▸ Work to be completed
Produce the full set of records below once more, exactly as they stand.
*** Provided information Section Begins ***
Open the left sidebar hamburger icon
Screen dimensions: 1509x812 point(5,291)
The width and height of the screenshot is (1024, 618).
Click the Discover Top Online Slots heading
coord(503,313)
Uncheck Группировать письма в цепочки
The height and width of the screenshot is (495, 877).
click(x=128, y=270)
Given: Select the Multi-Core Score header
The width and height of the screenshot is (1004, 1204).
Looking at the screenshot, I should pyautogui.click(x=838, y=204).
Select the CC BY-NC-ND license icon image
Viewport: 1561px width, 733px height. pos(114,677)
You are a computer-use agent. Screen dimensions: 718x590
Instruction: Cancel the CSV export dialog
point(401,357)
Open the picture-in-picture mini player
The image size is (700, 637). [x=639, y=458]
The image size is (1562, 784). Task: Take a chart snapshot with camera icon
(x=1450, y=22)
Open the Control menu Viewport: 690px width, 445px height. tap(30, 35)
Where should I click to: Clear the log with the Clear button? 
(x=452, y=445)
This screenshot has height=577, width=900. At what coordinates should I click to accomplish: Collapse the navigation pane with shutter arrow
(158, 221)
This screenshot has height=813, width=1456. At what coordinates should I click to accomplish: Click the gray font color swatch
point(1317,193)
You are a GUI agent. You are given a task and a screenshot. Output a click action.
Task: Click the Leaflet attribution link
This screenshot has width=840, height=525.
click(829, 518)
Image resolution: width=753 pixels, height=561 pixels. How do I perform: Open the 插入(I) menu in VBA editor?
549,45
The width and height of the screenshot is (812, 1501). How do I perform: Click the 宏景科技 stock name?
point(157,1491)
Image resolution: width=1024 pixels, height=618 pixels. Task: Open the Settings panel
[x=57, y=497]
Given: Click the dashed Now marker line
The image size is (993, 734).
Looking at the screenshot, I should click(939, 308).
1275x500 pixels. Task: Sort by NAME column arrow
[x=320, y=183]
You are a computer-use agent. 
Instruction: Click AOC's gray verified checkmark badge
*** Provided information Section Ends ***
▸ Output for this task
Open the left sidebar hamburger icon
Screen dimensions: 1509x812 point(5,291)
The width and height of the screenshot is (1024, 618).
Click the Discover Top Online Slots heading
coord(503,313)
Uncheck Группировать письма в цепочки
The height and width of the screenshot is (495, 877).
click(x=128, y=270)
Given: Select the Multi-Core Score header
The width and height of the screenshot is (1004, 1204).
Looking at the screenshot, I should pyautogui.click(x=838, y=204).
Select the CC BY-NC-ND license icon image
Viewport: 1561px width, 733px height. pos(114,677)
You are a computer-use agent. Screen dimensions: 718x590
Instruction: Cancel the CSV export dialog
point(401,357)
Open the picture-in-picture mini player
The image size is (700, 637). [x=639, y=458]
The image size is (1562, 784). Task: Take a chart snapshot with camera icon
(x=1450, y=22)
Open the Control menu Viewport: 690px width, 445px height. tap(30, 35)
Where should I click to: Clear the log with the Clear button? 
(x=452, y=445)
This screenshot has height=577, width=900. At what coordinates should I click to accomplish: Collapse the navigation pane with shutter arrow
(158, 221)
This screenshot has height=813, width=1456. At what coordinates should I click to accomplish: Click the gray font color swatch
point(1317,193)
You are a GUI agent. You are given a task and a screenshot. Output a click action.
Task: Click the Leaflet attribution link
This screenshot has width=840, height=525.
click(829, 518)
Image resolution: width=753 pixels, height=561 pixels. How do I perform: Open the 插入(I) menu in VBA editor?
549,45
The width and height of the screenshot is (812, 1501). How do I perform: Click the 宏景科技 stock name?
point(157,1491)
Image resolution: width=1024 pixels, height=618 pixels. Task: Open the Settings panel
[x=57, y=497]
Given: Click the dashed Now marker line
The image size is (993, 734).
Looking at the screenshot, I should click(939, 308).
1275x500 pixels. Task: Sort by NAME column arrow
[x=320, y=183]
You are a computer-use agent. 
Instruction: Click AOC's gray verified checkmark badge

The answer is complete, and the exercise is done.